Programming with Python

Data types

Learning Objectives

  • Identify built-in data types in Python
  • Differentiate between scalar and structured objects
  • Recognize mutable and immutable objects
  • Convert between data types in Python

Before we go much further into numerical modeling, we should stop and discuss some of the inner workings of Python. Recognizing the way values can be handled by Python will give you flexibility in programming and help you avoid common errors.

Early in the previous lesson, we saw that we could assign a value to a variable using the symbol =:

elevation_ft = 5430    # elevation of Boulder, CO in feet 


The variable name elevation_ft is not itself the value 5430. It is simply a label that points to a place in the memory where the object with the value 5430 is stored.

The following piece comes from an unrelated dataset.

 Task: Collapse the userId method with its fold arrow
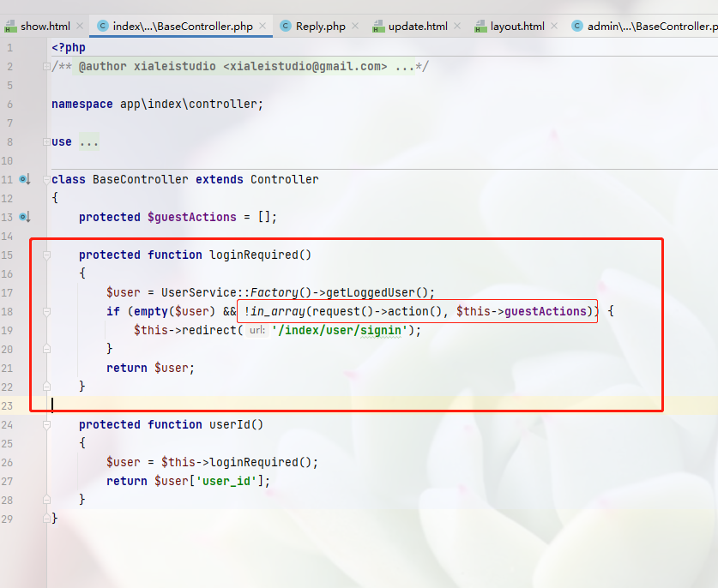(x=45, y=424)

This is different from the way the symbol = is used in algebra. An equation like this one represents different things in Python and in algebra:

x = 4 + 1

In both cases, the letter ‘x’ corresponds to the value 5. In algebra, ‘x’ is equivalent to 5; the symbol is simply taking the place of the number. In Python, ‘x’ is not itself 5; it is a name that points to an object with a value of 5. The variable name ‘x’ is short-hand for the address where the object is stored in the memory.

Objects are classified into different classes or data types that define the kinds of things that a program can do with those objects. An integer (like 5430 above) is one type of object, the string “Hello, World!” is also an object, and the numpy array of elevation values in the previous lesson was another type of object.

Scalar objects

Objects are either scalar or non-scalar. Scalar objects are the building blocks of data. They hold a single value and cannot be divided. Non-scalar objects hold sets of elements within some internal structure. Computers operate directly on scalar objects but have to iterate through the elements of a non-scalar object in order to process it.

The term scalar comes from linear algebra, where it is used to differentiate a single number from a vector or matrix.

- Integers

We can use the built-in function type to see what type a particular object is:

type(5430)
int

The number 5430 is an object of type int, or integer. We can also use type see the type of object that the variable is assigned to:

type(elevation_ft)
int

The variable name elevation_ft is assigned to an object with the value 5430, which is of type int. Integer is one of several built-in data types in Python. Because they are built in, we don’t need to load a library to use them.

- Floats

Real numbers (potentially with decimals) are floating point numbers or floats:

elevation_m = 1655.064 # elevation of Boulder, CO in meters

type(elevation_m)
float

A number doesn’t need to have meaningful fractional part to be a float. Just adding a decimal point to a whole number makes it a float:

print '7 is', type(7)
print '-' * 20
print '7. is', type(7.)
print '7.0 is', type(7.0)
7 is <type 'int'>
--------------------
7. is <type 'float'>
7.0 is <type 'float'>

- Booleans

Other types of objects in Python are a bit more unusual. Boolean objects can take one of two values: True or False. We will see in a later lesson that boolean objects are produced by operations that compare values against one another and by conditional statements.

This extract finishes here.